Put the lines below into a JSON list of strings, one string per line, leaving out blank lines.
++++ Record list
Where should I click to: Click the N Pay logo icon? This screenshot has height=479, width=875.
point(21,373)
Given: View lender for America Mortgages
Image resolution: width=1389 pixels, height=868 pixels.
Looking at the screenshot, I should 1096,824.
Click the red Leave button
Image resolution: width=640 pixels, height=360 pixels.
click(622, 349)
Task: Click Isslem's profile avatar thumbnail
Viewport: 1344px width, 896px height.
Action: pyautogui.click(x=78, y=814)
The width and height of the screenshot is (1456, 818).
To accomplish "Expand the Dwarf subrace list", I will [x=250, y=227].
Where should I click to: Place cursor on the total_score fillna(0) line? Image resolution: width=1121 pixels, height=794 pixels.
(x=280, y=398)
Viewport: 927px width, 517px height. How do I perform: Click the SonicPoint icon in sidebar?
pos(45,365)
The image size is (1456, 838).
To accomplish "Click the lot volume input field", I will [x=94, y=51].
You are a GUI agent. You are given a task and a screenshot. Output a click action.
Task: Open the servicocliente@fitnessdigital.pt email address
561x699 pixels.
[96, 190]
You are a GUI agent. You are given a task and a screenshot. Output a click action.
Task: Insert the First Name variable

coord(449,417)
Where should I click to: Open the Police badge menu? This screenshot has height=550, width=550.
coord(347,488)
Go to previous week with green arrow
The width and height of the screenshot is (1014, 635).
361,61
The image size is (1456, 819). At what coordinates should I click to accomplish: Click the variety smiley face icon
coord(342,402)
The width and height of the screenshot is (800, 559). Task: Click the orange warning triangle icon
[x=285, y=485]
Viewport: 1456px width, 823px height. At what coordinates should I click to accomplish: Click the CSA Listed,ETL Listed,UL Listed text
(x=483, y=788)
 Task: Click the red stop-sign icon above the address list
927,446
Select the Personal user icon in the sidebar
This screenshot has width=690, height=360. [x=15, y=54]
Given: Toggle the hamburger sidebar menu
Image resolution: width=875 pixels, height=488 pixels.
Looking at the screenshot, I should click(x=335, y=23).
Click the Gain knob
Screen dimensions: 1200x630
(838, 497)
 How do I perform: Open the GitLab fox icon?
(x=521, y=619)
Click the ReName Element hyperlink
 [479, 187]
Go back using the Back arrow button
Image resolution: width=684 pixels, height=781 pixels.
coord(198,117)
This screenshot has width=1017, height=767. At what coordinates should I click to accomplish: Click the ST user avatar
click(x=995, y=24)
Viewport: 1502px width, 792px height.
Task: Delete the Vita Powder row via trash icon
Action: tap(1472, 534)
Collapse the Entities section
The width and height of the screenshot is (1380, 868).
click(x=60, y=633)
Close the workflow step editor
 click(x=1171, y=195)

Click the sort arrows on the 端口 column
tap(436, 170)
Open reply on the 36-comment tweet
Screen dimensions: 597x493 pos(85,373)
++++++++
### Exercise answer
[
  "Where should I click to: Click the N Pay logo icon? This screenshot has height=479, width=875.",
  "point(21,373)",
  "Given: View lender for America Mortgages",
  "Image resolution: width=1389 pixels, height=868 pixels.",
  "Looking at the screenshot, I should 1096,824.",
  "Click the red Leave button",
  "Image resolution: width=640 pixels, height=360 pixels.",
  "click(622, 349)",
  "Task: Click Isslem's profile avatar thumbnail",
  "Viewport: 1344px width, 896px height.",
  "Action: pyautogui.click(x=78, y=814)",
  "The width and height of the screenshot is (1456, 818).",
  "To accomplish \"Expand the Dwarf subrace list\", I will [x=250, y=227].",
  "Where should I click to: Place cursor on the total_score fillna(0) line? Image resolution: width=1121 pixels, height=794 pixels.",
  "(x=280, y=398)",
  "Viewport: 927px width, 517px height. How do I perform: Click the SonicPoint icon in sidebar?",
  "pos(45,365)",
  "The image size is (1456, 838).",
  "To accomplish \"Click the lot volume input field\", I will [x=94, y=51].",
  "You are a GUI agent. You are given a task and a screenshot. Output a click action.",
  "Task: Open the servicocliente@fitnessdigital.pt email address",
  "561x699 pixels.",
  "[96, 190]",
  "You are a GUI agent. You are given a task and a screenshot. Output a click action.",
  "Task: Insert the First Name variable",
  "coord(449,417)",
  "Where should I click to: Open the Police badge menu? This screenshot has height=550, width=550.",
  "coord(347,488)",
  "Go to previous week with green arrow",
  "The width and height of the screenshot is (1014, 635).",
  "361,61",
  "The image size is (1456, 819). At what coordinates should I click to accomplish: Click the variety smiley face icon",
  "coord(342,402)",
  "The width and height of the screenshot is (800, 559). Task: Click the orange warning triangle icon",
  "[x=285, y=485]",
  "Viewport: 1456px width, 823px height. At what coordinates should I click to accomplish: Click the CSA Listed,ETL Listed,UL Listed text",
  "(x=483, y=788)",
  " Task: Click the red stop-sign icon above the address list",
  "927,446",
  "Select the Personal user icon in the sidebar",
  "This screenshot has width=690, height=360. [x=15, y=54]",
  "Given: Toggle the hamburger sidebar menu",
  "Image resolution: width=875 pixels, height=488 pixels.",
  "Looking at the screenshot, I should click(x=335, y=23).",
  "Click the Gain knob",
  "Screen dimensions: 1200x630",
  "(838, 497)",
  " How do I perform: Open the GitLab fox icon?",
  "(x=521, y=619)",
  "Click the ReName Element hyperlink",
  " [479, 187]",
  "Go back using the Back arrow button",
  "Image resolution: width=684 pixels, height=781 pixels.",
  "coord(198,117)",
  "This screenshot has width=1017, height=767. At what coordinates should I click to accomplish: Click the ST user avatar",
  "click(x=995, y=24)",
  "Viewport: 1502px width, 792px height.",
  "Task: Delete the Vita Powder row via trash icon",
  "Action: tap(1472, 534)",
  "Collapse the Entities section",
  "The width and height of the screenshot is (1380, 868).",
  "click(x=60, y=633)",
  "Close the workflow step editor",
  " click(x=1171, y=195)",
  "Click the sort arrows on the 端口 column",
  "tap(436, 170)",
  "Open reply on the 36-comment tweet",
  "Screen dimensions: 597x493 pos(85,373)"
]